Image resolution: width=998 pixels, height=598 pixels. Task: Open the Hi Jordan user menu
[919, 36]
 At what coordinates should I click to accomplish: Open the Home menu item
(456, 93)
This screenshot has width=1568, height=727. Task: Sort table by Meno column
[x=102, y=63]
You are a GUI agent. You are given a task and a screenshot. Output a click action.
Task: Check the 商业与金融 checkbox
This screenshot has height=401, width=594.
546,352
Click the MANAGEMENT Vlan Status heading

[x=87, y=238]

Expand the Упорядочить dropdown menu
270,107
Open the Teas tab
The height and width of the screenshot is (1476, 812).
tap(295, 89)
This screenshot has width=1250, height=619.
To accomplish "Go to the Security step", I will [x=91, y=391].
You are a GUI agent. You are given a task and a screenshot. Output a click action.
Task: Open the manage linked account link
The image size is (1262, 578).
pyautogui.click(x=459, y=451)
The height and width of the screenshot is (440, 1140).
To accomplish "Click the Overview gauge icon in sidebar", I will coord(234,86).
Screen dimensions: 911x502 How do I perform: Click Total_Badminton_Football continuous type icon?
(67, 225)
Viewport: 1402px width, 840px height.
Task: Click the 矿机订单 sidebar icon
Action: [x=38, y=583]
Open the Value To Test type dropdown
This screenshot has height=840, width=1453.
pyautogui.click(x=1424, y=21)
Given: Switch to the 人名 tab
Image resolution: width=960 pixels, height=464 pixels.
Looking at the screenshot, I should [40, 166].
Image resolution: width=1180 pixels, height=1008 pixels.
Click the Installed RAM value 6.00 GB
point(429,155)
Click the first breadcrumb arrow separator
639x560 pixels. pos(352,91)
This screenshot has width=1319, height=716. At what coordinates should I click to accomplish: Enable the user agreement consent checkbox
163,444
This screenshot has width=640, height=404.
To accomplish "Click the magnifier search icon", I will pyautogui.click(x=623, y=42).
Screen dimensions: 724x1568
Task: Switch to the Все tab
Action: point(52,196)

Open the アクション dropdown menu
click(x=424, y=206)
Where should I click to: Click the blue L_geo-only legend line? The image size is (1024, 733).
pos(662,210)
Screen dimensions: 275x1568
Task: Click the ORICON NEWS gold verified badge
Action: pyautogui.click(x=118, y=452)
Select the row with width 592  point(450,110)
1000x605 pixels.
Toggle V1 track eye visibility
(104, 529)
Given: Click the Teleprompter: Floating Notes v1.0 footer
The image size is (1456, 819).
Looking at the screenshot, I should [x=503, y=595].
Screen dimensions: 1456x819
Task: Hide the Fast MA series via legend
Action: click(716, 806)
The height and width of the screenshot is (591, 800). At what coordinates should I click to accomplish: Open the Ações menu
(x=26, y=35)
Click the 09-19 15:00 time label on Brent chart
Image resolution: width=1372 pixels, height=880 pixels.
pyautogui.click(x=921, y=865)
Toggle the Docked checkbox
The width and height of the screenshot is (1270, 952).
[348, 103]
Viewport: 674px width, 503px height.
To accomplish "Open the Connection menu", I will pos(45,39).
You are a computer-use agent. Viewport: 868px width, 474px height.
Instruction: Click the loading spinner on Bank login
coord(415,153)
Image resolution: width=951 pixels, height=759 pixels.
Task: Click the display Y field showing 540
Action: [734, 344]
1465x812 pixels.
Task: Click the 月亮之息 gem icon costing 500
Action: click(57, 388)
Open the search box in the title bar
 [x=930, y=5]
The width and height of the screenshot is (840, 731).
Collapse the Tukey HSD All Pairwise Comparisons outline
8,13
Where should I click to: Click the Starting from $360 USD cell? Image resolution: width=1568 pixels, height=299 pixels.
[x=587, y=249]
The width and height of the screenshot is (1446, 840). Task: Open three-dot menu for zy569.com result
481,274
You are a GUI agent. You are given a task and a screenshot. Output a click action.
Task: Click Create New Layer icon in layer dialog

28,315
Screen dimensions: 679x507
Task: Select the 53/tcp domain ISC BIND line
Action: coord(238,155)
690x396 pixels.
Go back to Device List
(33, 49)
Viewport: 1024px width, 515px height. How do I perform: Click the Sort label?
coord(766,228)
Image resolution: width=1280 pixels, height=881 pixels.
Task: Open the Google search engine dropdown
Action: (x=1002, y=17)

----

§ **Written task**: Turn every line of the listing into a numbered list, leaving out the blank lines.

§ **Complete response**:
1. Image resolution: width=998 pixels, height=598 pixels. Task: Open the Hi Jordan user menu
2. [919, 36]
3.  At what coordinates should I click to accomplish: Open the Home menu item
4. (456, 93)
5. This screenshot has width=1568, height=727. Task: Sort table by Meno column
6. [x=102, y=63]
7. You are a GUI agent. You are given a task and a screenshot. Output a click action.
8. Task: Check the 商业与金融 checkbox
9. This screenshot has height=401, width=594.
10. 546,352
11. Click the MANAGEMENT Vlan Status heading
12. [x=87, y=238]
13. Expand the Упорядочить dropdown menu
14. 270,107
15. Open the Teas tab
16. The height and width of the screenshot is (1476, 812).
17. tap(295, 89)
18. This screenshot has width=1250, height=619.
19. To accomplish "Go to the Security step", I will [x=91, y=391].
20. You are a GUI agent. You are given a task and a screenshot. Output a click action.
21. Task: Open the manage linked account link
22. The image size is (1262, 578).
23. pyautogui.click(x=459, y=451)
24. The height and width of the screenshot is (440, 1140).
25. To accomplish "Click the Overview gauge icon in sidebar", I will coord(234,86).
26. Screen dimensions: 911x502 How do I perform: Click Total_Badminton_Football continuous type icon?
27. (67, 225)
28. Viewport: 1402px width, 840px height.
29. Task: Click the 矿机订单 sidebar icon
30. Action: [x=38, y=583]
31. Open the Value To Test type dropdown
32. This screenshot has height=840, width=1453.
33. pyautogui.click(x=1424, y=21)
34. Given: Switch to the 人名 tab
35. Image resolution: width=960 pixels, height=464 pixels.
36. Looking at the screenshot, I should [40, 166].
37. Image resolution: width=1180 pixels, height=1008 pixels.
38. Click the Installed RAM value 6.00 GB
39. point(429,155)
40. Click the first breadcrumb arrow separator
41. 639x560 pixels. pos(352,91)
42. This screenshot has width=1319, height=716. At what coordinates should I click to accomplish: Enable the user agreement consent checkbox
43. 163,444
44. This screenshot has width=640, height=404.
45. To accomplish "Click the magnifier search icon", I will pyautogui.click(x=623, y=42).
46. Screen dimensions: 724x1568
47. Task: Switch to the Все tab
48. Action: point(52,196)
49. Open the アクション dropdown menu
50. click(x=424, y=206)
51. Where should I click to: Click the blue L_geo-only legend line? The image size is (1024, 733).
52. pos(662,210)
53. Screen dimensions: 275x1568
54. Task: Click the ORICON NEWS gold verified badge
55. Action: pyautogui.click(x=118, y=452)
56. Select the row with width 592  point(450,110)
57. 1000x605 pixels.
58. Toggle V1 track eye visibility
59. (104, 529)
60. Given: Click the Teleprompter: Floating Notes v1.0 footer
61. The image size is (1456, 819).
62. Looking at the screenshot, I should [x=503, y=595].
63. Screen dimensions: 1456x819
64. Task: Hide the Fast MA series via legend
65. Action: click(716, 806)
66. The height and width of the screenshot is (591, 800). At what coordinates should I click to accomplish: Open the Ações menu
67. (x=26, y=35)
68. Click the 09-19 15:00 time label on Brent chart
69. Image resolution: width=1372 pixels, height=880 pixels.
70. pyautogui.click(x=921, y=865)
71. Toggle the Docked checkbox
72. The width and height of the screenshot is (1270, 952).
73. [348, 103]
74. Viewport: 674px width, 503px height.
75. To accomplish "Open the Connection menu", I will pos(45,39).
76. You are a computer-use agent. Viewport: 868px width, 474px height.
77. Instruction: Click the loading spinner on Bank login
78. coord(415,153)
79. Image resolution: width=951 pixels, height=759 pixels.
80. Task: Click the display Y field showing 540
81. Action: [734, 344]
82. 1465x812 pixels.
83. Task: Click the 月亮之息 gem icon costing 500
84. Action: click(57, 388)
85. Open the search box in the title bar
86.  [x=930, y=5]
87. The width and height of the screenshot is (840, 731).
88. Collapse the Tukey HSD All Pairwise Comparisons outline
89. 8,13
90. Where should I click to: Click the Starting from $360 USD cell? Image resolution: width=1568 pixels, height=299 pixels.
91. [x=587, y=249]
92. The width and height of the screenshot is (1446, 840). Task: Open three-dot menu for zy569.com result
93. 481,274
94. You are a GUI agent. You are given a task and a screenshot. Output a click action.
95. Task: Click Create New Layer icon in layer dialog
96. 28,315
97. Screen dimensions: 679x507
98. Task: Select the 53/tcp domain ISC BIND line
99. Action: coord(238,155)
100. 690x396 pixels.
101. Go back to Device List
102. (33, 49)
103. Viewport: 1024px width, 515px height. How do I perform: Click the Sort label?
104. coord(766,228)
105. Image resolution: width=1280 pixels, height=881 pixels.
106. Task: Open the Google search engine dropdown
107. Action: (x=1002, y=17)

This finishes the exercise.